Она уже водила ногой по гравию, заравнивая вмятину и присыпая камешками следы крови. Расиния вздохнула и повела плечами, чувствуя, как со щелчком встают на место последние обломки кости. Кое–как отерев кровь, она вернула полотенце Сот. Та ничего не сказала, лишь подала аккуратно сложенный шелковый халат. Прикрыв наготу, принцесса решительно двинулась прочь от дворца, вглубь леса. Сот бесшумно следовала за ней.

Все прошло гладко? — осведомилась Расиния, отводя рукой встречную ветку.

Как по маслу. — Сот недовольно сдвинула брови. — Соглядатай, которого приставил к тебе Орланко, на редкость… небрежен. Надо бы устроить ему взбучку.

— От души надеюсь, что ты этого не сделаешь.

— Посмотрим, — отозвалась Сот. — Не люблю, когда все слишком просто.

Расиния оглянулась на нее, но лицо камеристки было совершенно непроницаемо. Она никогда не улыбалась, и это мешало понять, шутит она или говорит всерьез. Принцесса почти точно знала, что именно сейчас ее спутница пошутила, — но только почти. Время от времени Сот сетовала на потерю сноровки от спокойной жизни и прежде не раз прибегала к самым крайним мерам, чтобы сохранить форму.

Лес, где они шли, был во многом таким же творением рук человеческих, как и ухоженные дворцовые сады. Поколения садовников, прилежно трудясь, придали ему идеальный облик: только статные здоровые деревья с густой листвой, и ни колючего подлеска, ни бурелома или опавших сучьев, о которые мог бы запнуться неосторожный придворный. Потому идти, даже босиком и при лунном свете, было одно удовольствие, и очень скоро они добрались до утоптанной тропинки, из тех, что во множестве пронизали лес со всех сторон. Здесь ожидала их повозка — неказистого вида одноконный экипаж, и старая мышастая кобылка стояла в упряжке, мирно похрупывая овсом из торбы.

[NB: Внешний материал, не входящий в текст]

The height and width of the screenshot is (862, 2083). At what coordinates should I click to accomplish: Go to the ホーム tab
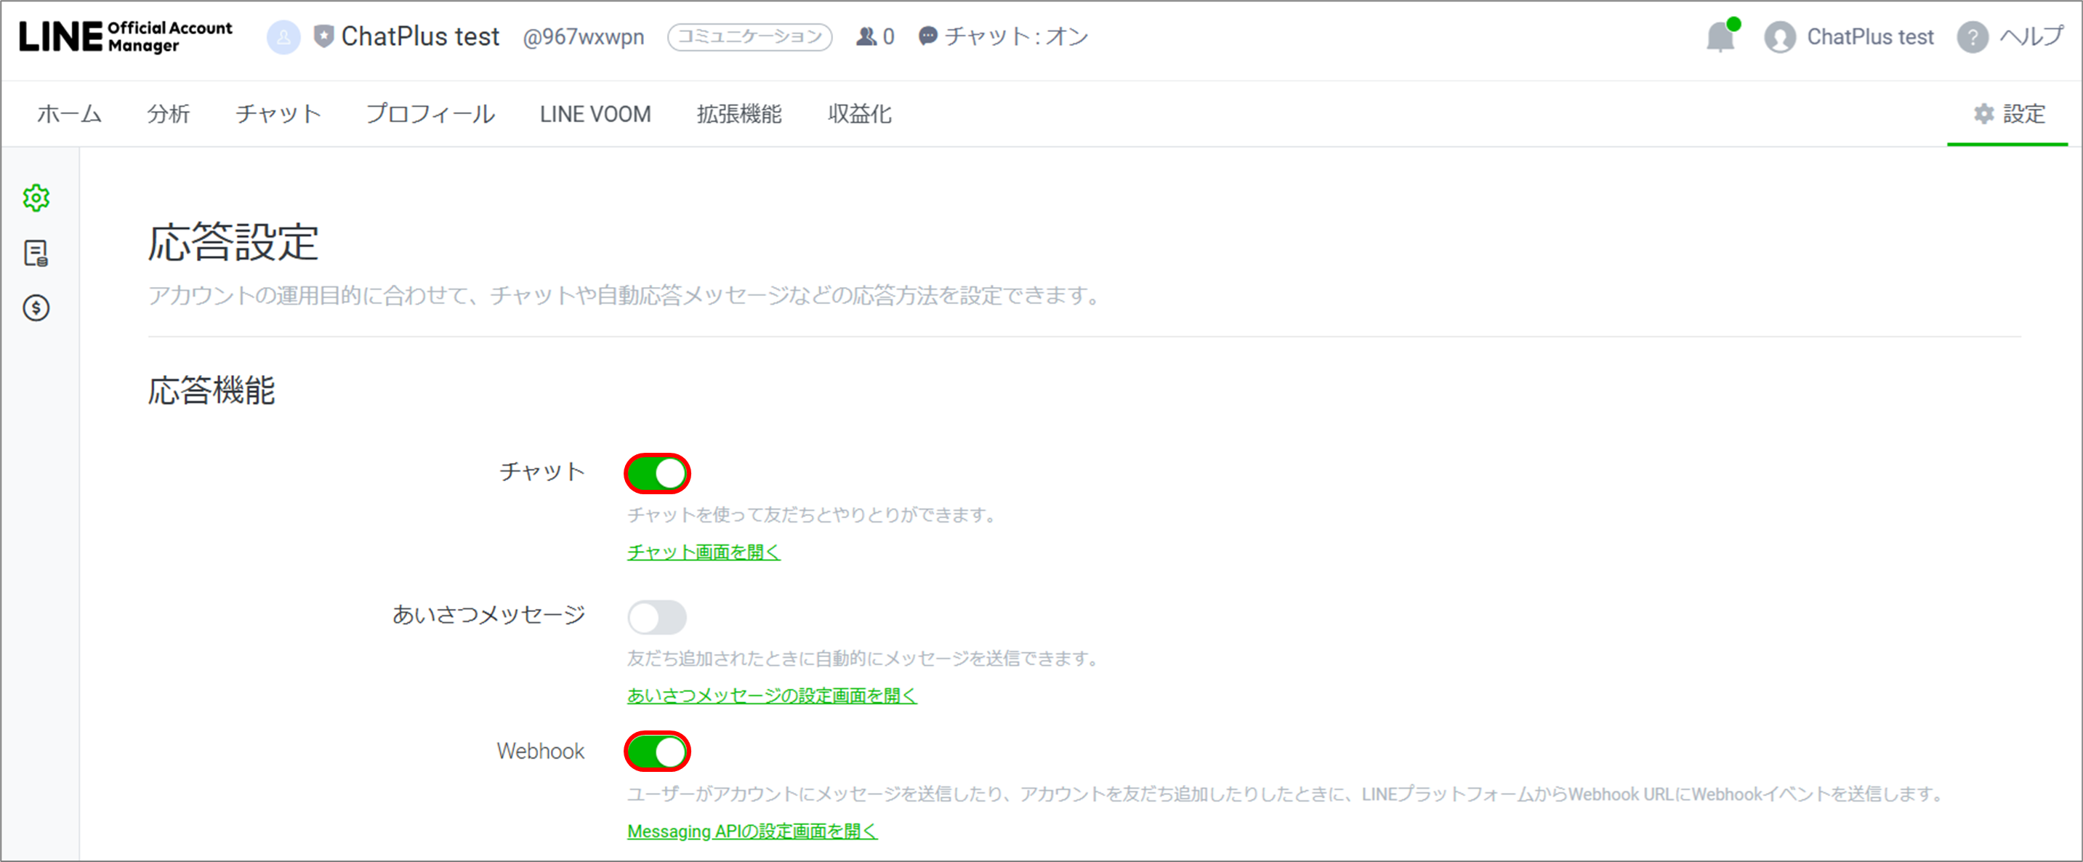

Камеристка занялась кобылкой, а Расиния забралась внутрь. На потертом деревянном сиденье, с привычным вниманием Сот к мелочам, было собрано все, что могло сейчас понадобиться: полотенца и кувшин с водой для умывания, заколки для волос, одежда и уличные башмаки. Повозка дернулась, трогаясь с места, и принцесса занялась преображением своего облика.

* * *

К моменту, когда колеса размеренно застучали по булыжнику, возвещая, что экипаж въехал в пределы города, преображение завершилось. Никто из обитателей дворца не узнал бы сейчас принцессу, чего она, собственно, и добивалась. Волосы до плеч были подколоты и убраны под мягкую фетровую шляпу с узкими полями. Шелковый халат сменили хлопковые штаны и серая блуза. Наряд мальчишеский, хотя вряд ли кто–то в здравом уме принял бы ее за мальчишку — да и не в том суть. Скорее, так могла бы одеться студентка Университета: удобно и с некоторым вызовом закостенелым традициям. В тавернах и харчевнях Дна подобный наряд отлично позволял не выделяться из толпы.